▶ WHAT IS BEING ASKED
Reproduce word for word the part of the thyroid discussion below, from "I can only add" to "second most common.".

Can anyone advise if there has been any improvement in my daughters results from August and most recently, December please?
She has decreased from 200mg to 175mg in July/Aug '21.
We spoke with an endocrinologist who suggests her body is not absorbing the medication which is why her levels are playing up. Apart from the usual tiredness, she says she feels fine.
I can only add 1 photo so here are December's results:
her dad is coeliac with hypothyroidism. Hers was negative
So was your daughter born with no thyroid at all
Or does she have autoimmune thyroid disease
Her Dad being Hashimoto’s and coeliac…..suggests she likely is autoimmune
Coeliac test is extremely unreliable
(I have the T shirt for that ….wasted 20 years not addressing serious gluten intolerance, despite negative coeliac testing)
Poor gut function can lead leaky gut (literally holes in gut wall) this can cause food intolerances. Most common by far is gluten. Dairy is second most common.

▶ DATASET EXTRACT
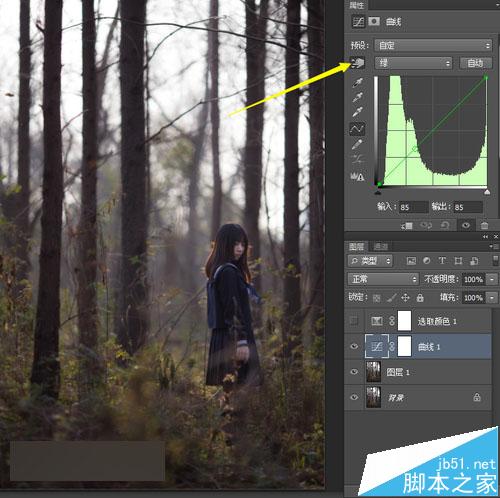Viewport: 500px width, 498px height.
Task: Click the lock all layer icon
Action: click(420, 297)
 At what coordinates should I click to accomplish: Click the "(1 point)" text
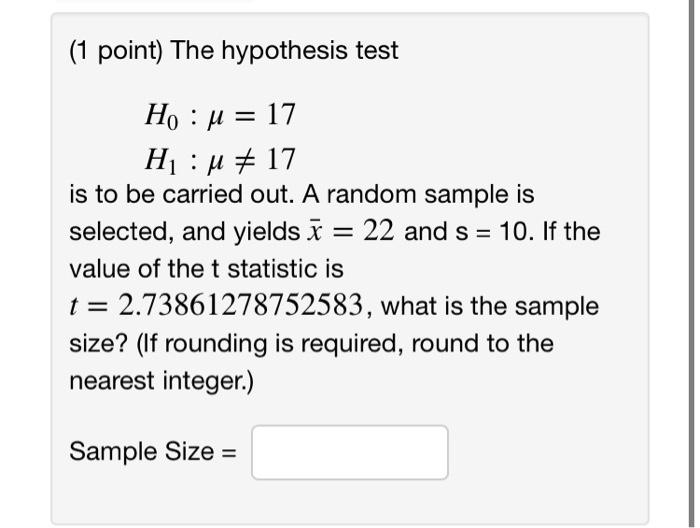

▶ WRITTEN ANSWER
I can only add 1 photo so here are December's results:
her dad is coeliac with hypothyroidism. Hers was negative
So was your daughter born with no thyroid at all
Or does she have autoimmune thyroid disease
Her Dad being Hashimoto’s and coeliac…..suggests she likely is autoimmune
Coeliac test is extremely unreliable
(I have the T shirt for that ….wasted 20 years not addressing serious gluten intolerance, despite negative coeliac testing)
Poor gut function can lead leaky gut (literally holes in gut wall) this can cause food intolerances. Most common by far is gluten. Dairy is second most common.